___ ENTRIES SUPPLIED
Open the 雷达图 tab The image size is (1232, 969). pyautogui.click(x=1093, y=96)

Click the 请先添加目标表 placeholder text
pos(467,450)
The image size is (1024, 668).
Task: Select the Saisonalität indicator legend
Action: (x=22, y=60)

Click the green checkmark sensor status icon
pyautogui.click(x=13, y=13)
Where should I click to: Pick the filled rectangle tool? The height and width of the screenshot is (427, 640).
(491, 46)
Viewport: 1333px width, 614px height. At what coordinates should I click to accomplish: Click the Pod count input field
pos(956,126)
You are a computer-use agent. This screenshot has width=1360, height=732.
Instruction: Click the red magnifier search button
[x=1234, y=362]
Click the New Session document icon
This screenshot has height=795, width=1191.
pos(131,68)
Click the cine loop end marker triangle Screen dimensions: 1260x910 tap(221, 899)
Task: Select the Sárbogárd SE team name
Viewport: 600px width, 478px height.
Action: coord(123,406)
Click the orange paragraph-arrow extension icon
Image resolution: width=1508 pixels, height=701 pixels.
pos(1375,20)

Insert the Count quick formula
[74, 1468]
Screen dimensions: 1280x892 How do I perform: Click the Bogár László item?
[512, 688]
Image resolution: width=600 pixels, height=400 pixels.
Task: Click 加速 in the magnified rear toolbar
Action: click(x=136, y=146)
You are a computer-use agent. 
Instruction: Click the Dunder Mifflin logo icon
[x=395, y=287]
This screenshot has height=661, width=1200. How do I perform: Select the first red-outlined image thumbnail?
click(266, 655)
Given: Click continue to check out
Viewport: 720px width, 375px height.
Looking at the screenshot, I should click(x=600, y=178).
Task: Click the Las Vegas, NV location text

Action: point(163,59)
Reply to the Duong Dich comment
______
WORK REQUIRED - Copy out all lines of the listing above that include "agent".

RESPONSE TO THE EXERCISE -
You are a computer-use agent. This screenshot has width=1360, height=732.
You are a computer-use agent. 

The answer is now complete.